LOCKHART v. FRETWELL

Stevens, J., dissenting

This is not, however, the standard that the Court applies today. Instead, the Court now demands that respondent point to some additional indicia of unreliability, some specific way in which the breakdown of the adversarial process affected respondent's discrete trial rights. Ante, at 369-370. But this is precisely the kind of harmless-error inquiry that the Court has rejected, time and again, in the Sixth Amendment context. When a criminal proceeding "loses its character as a confrontation between adversaries," United States v. Cronic, 466 U. S., at 656-657, the harm done a defendant is as certain as it is difficult to define. Accordingly, we consistently have declined to require that a defendant who faces the State without adequate assistance show how he is harmed as a result. See Cuyler v. Sullivan, 446 U. S., at 349; Holloway v. Arkansas, 435 U. S., at 489-491; Hamilton v. Alabama, 368 U. S. 52, 55 (1961); Williams v.
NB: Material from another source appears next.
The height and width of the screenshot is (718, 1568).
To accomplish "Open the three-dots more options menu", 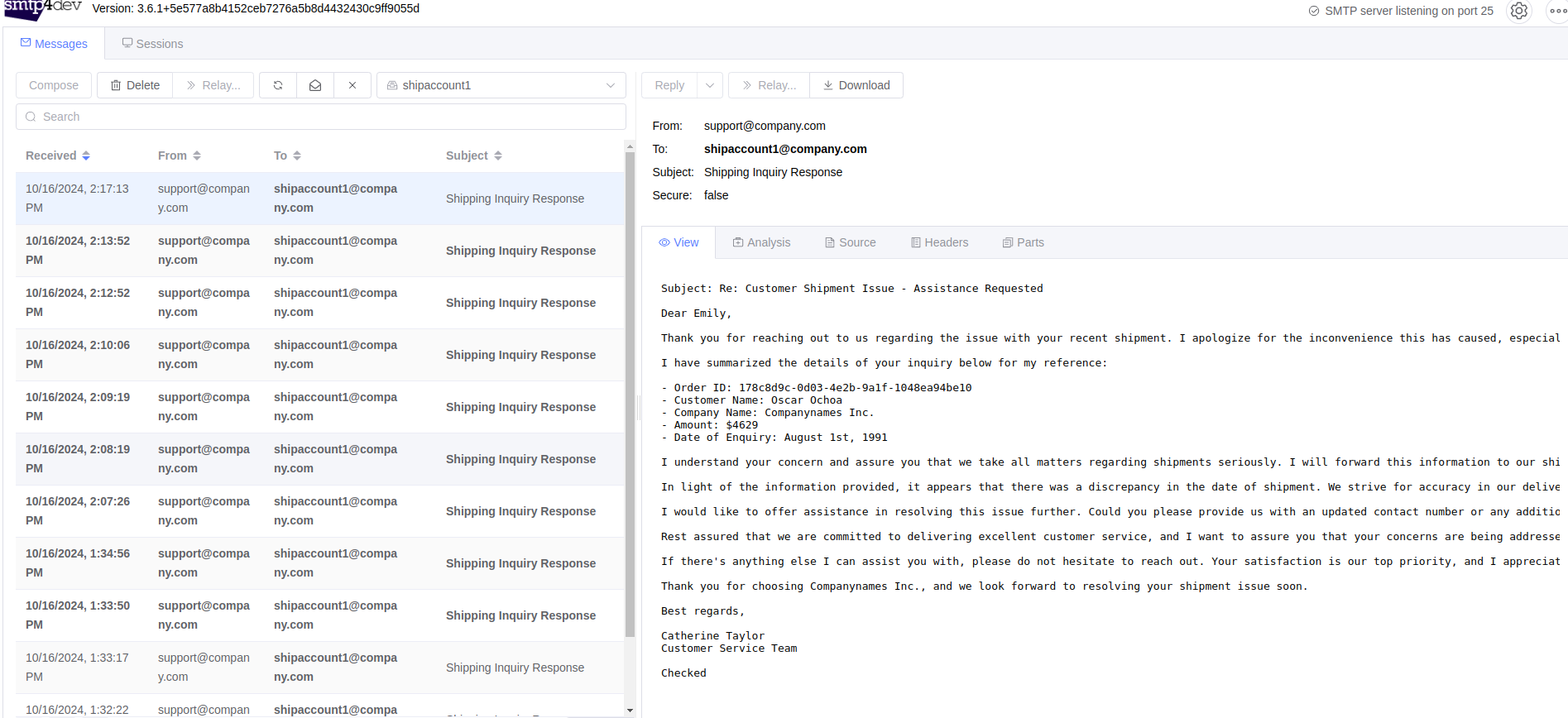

Kaiser, 323 U. S. 471, 475-477 (1945). "The right to have the assistance of counsel is too fundamental and absolute to allow courts to indulge in nice calculations as to the amount of prejudice arising from its denial." Glasser v. United States, 315 U. S., at 76.6

6 It is worth noting that Kimmelman v. Morrison, 477 U. S. 365 (1986), is entirely consistent with this line of case law, rendering petitioner's reliance on that case misplaced. In Kimmelman, the Court held that although certain Fourth Amendment violations are themselves not cognizable on federal habeas review, see Stone v. Powell, 428 U. S. 465 (1976), counsel's failure to litigate such Fourth Amendment claims competently may still give rise to a cognizable ineffective-assistance claim. In other words, attorney error gives rise to an ineffective-assistance claim not because it is connected to some other, independent right to which a defendant is entitled, but because in itself it "upset[s] the adversarial balance between defense and prosecution," so that the trial is rendered unfair and the verdict suspect. 477 U. S., at 374.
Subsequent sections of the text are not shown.